— INSTRUCTIONS —
1. List every organization named in the article about Nancy Brinker.
2. In the article about Nancy Brinker, where did Florida rank among the states in health benefits for women?

— TEXT SECTION —
Start of Block

One morning two and a half years ago, Ambassador Nancy Brinker, founder of Susan G. Komen for the Cure, the world’s largest cancer nonprofit, checked her email and found something that would take her life in a new direction.
The former George W. Bush administration Chief of Protocol had received a mailer from the Women’s Philanthropic Fund, sent by her good friend, Julie Fischer Cummings, a top Florida businesswoman and prominent philanthropist. The Women’s Philanthropic fund reported findings that Florida, where Brinker lived, ranked 49 out of 50 states in health benefits for women.
With the help of her friends, Nancy Brinker became a new kind of fixer—and she believes the Promise Fund of Florida can be a model for other localities.

End of Block

— LISTED ENTRIES —
Start of Block

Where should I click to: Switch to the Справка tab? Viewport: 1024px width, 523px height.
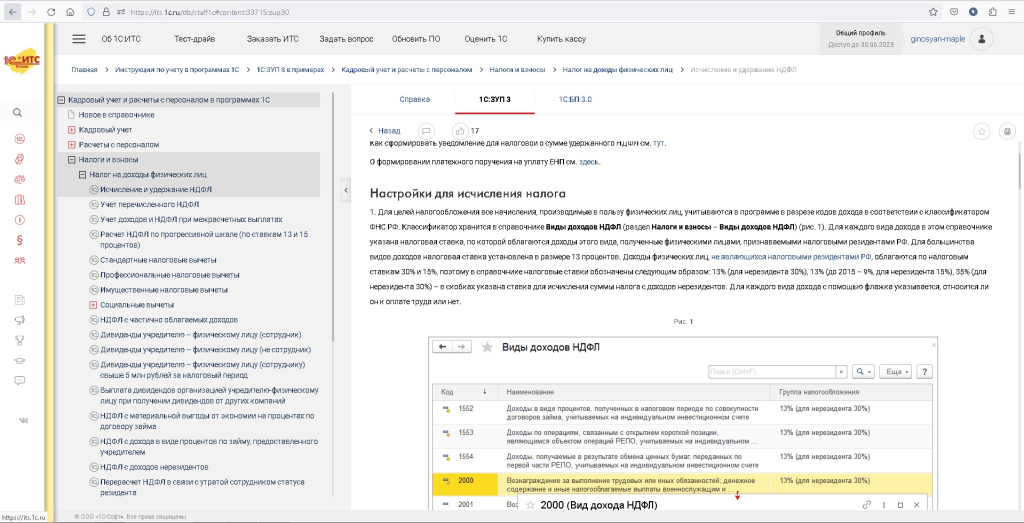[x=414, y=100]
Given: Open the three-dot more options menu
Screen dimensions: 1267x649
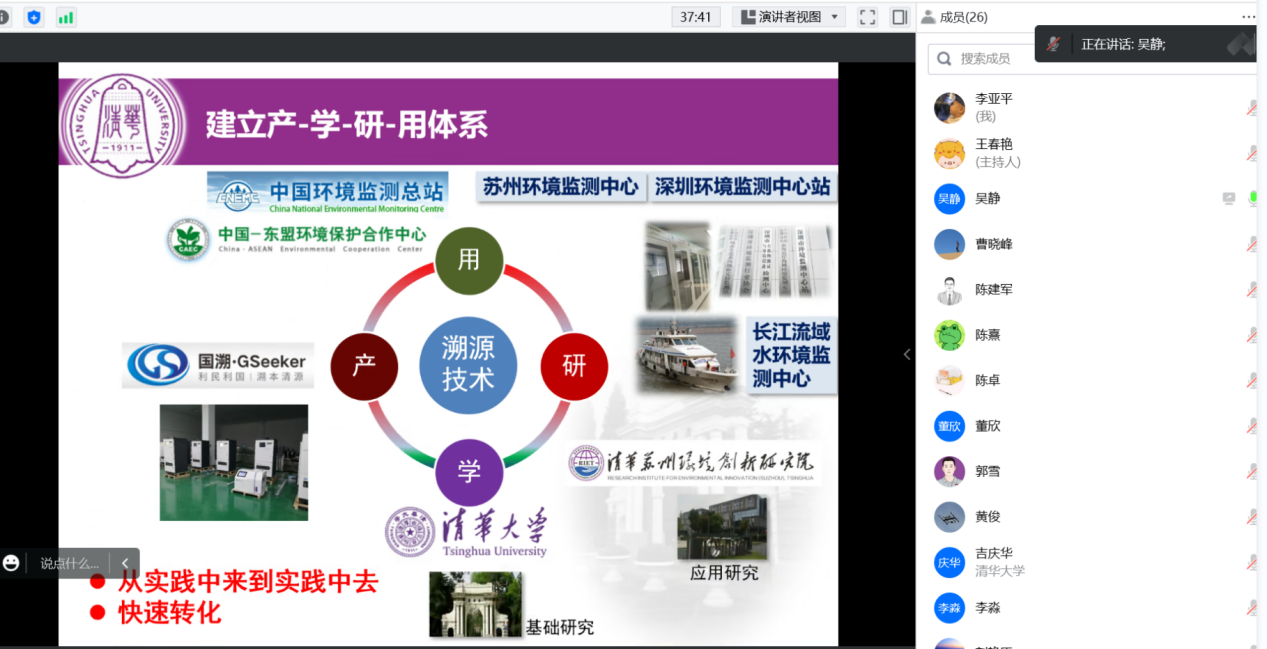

End of Block
Start of Block

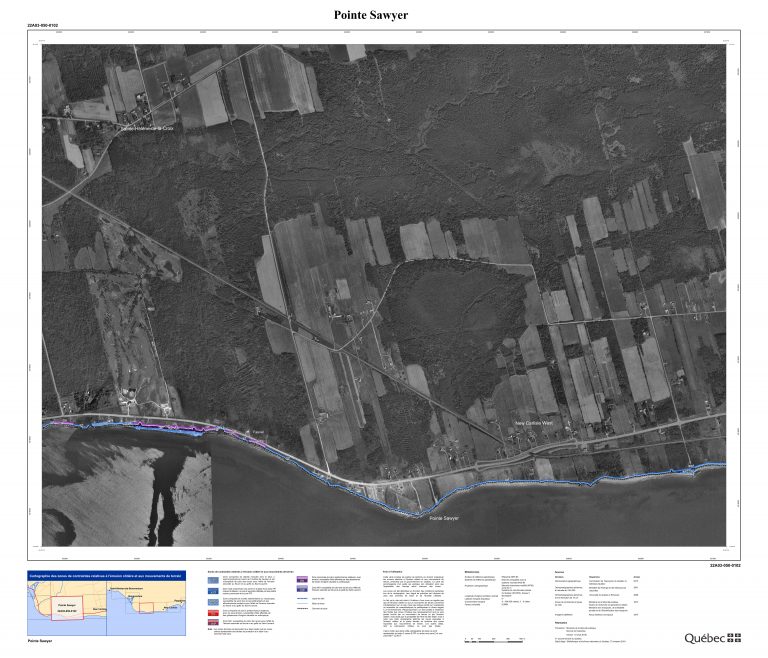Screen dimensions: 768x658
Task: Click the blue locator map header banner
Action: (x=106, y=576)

End of Block
Start of Block

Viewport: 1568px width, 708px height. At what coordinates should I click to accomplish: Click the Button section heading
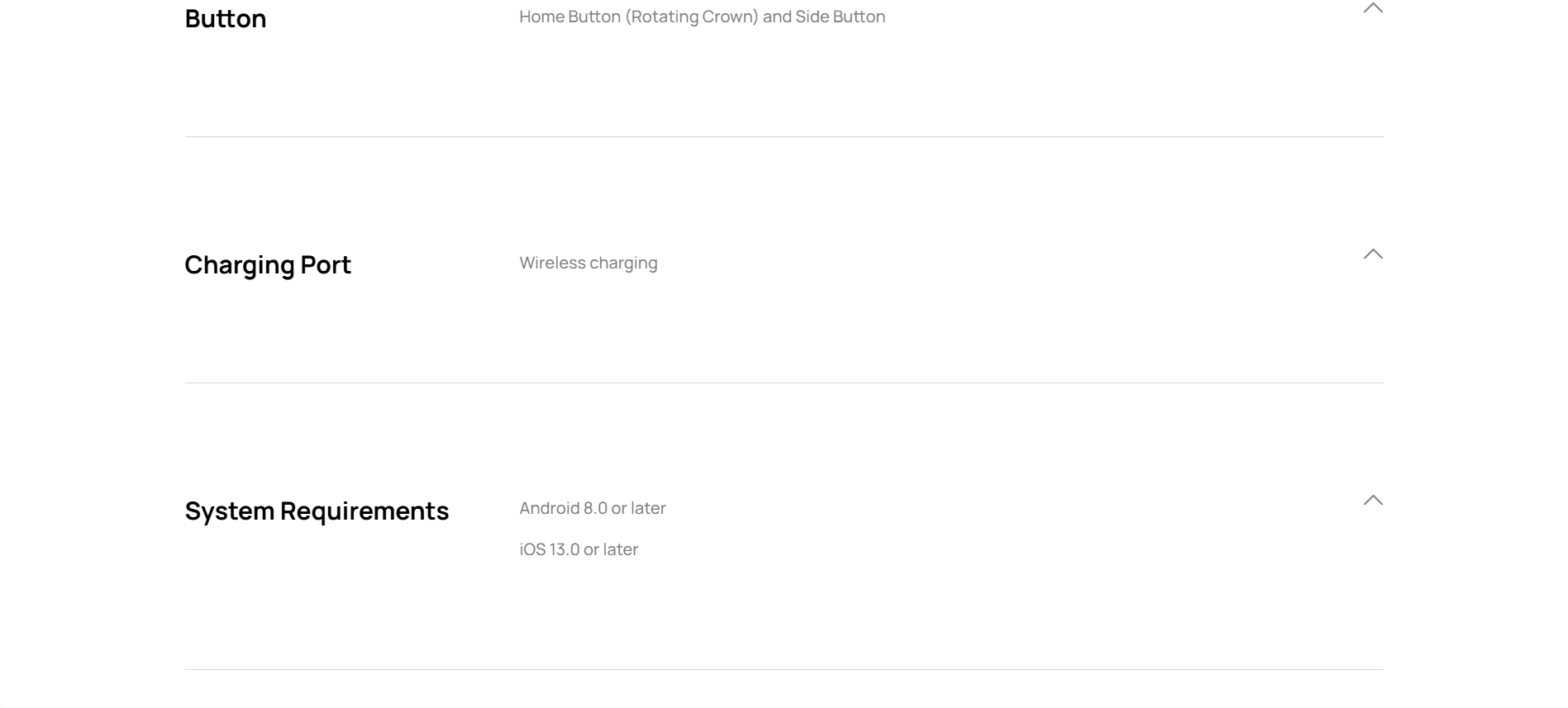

End of Block

— OUTPUTS IN ORDER —
1.
Susan G. Komen for the Cure
Women's Philanthropic Fund
Promise Fund of Florida

2. 49 out of 50